Exercise requirements ▸ Please scale the entries from their start through the line containing "Action: pyautogui.click(x=536, y=290)", inclusive, and write all those lines out again with the requests unchanged. Multiply only the click coordinates in the answers by 1.65, round them to whole numbers with halves going up, and leave out the pictures.

-- START Information shown --

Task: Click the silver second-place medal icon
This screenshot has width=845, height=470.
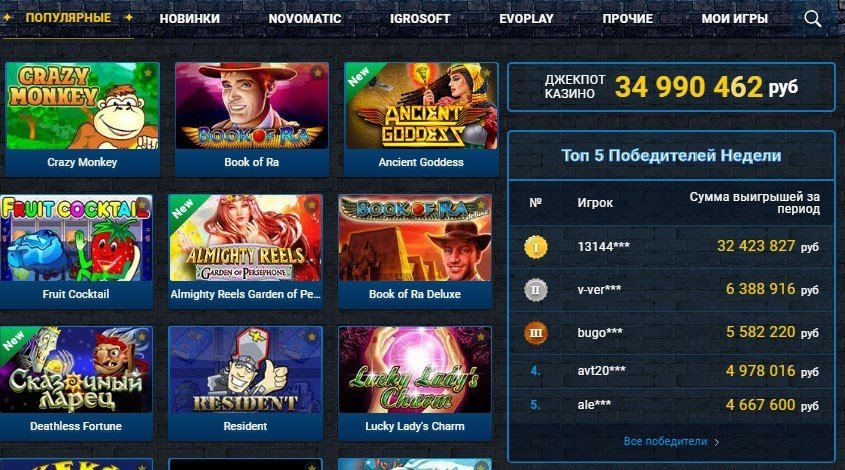Action: pyautogui.click(x=536, y=290)
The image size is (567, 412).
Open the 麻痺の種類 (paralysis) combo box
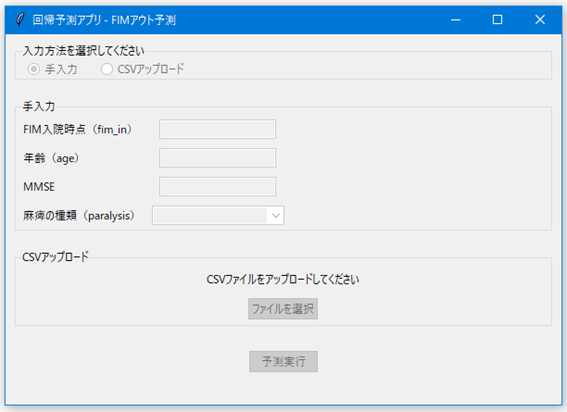218,215
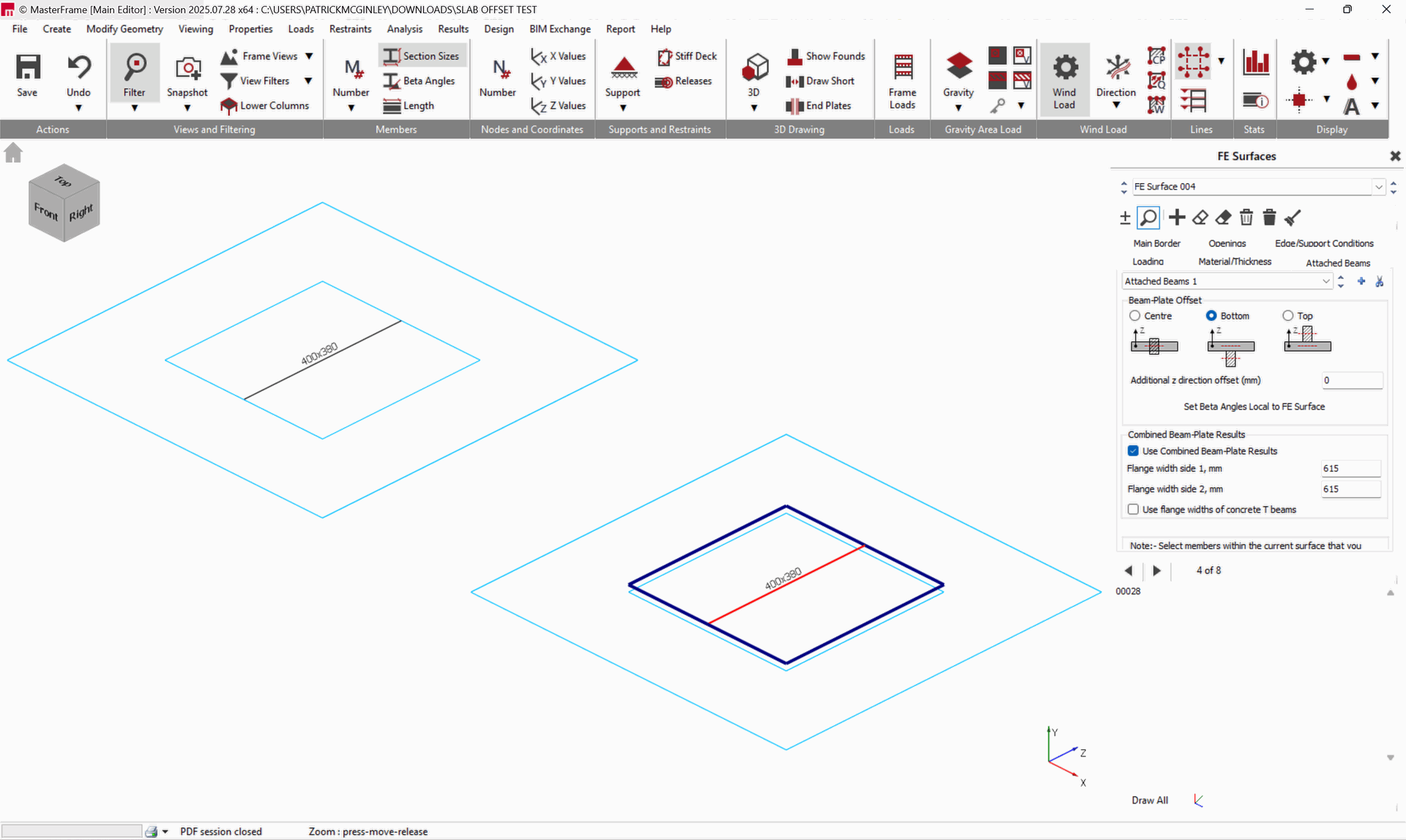The image size is (1406, 840).
Task: Click the broom icon in FE Surfaces panel
Action: click(1292, 218)
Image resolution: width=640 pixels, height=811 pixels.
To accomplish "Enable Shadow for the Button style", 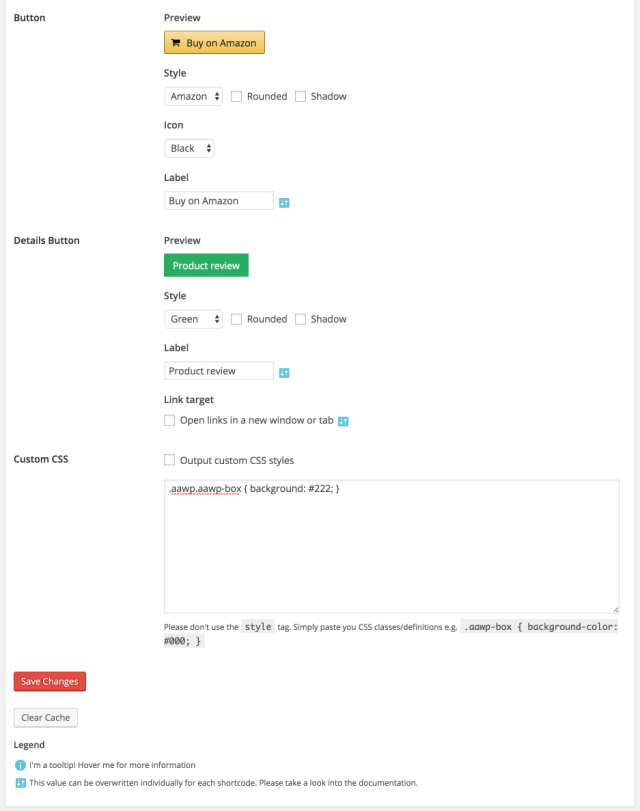I will pyautogui.click(x=300, y=96).
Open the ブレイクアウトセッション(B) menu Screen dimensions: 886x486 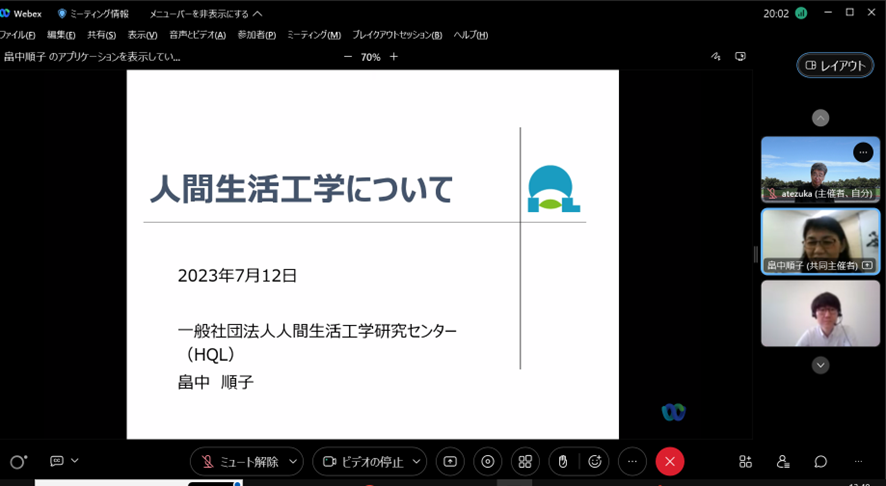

-- END Information shown --

Expected output ▸
Task: Click the silver second-place medal icon
This screenshot has width=845, height=470.
Action: pyautogui.click(x=884, y=479)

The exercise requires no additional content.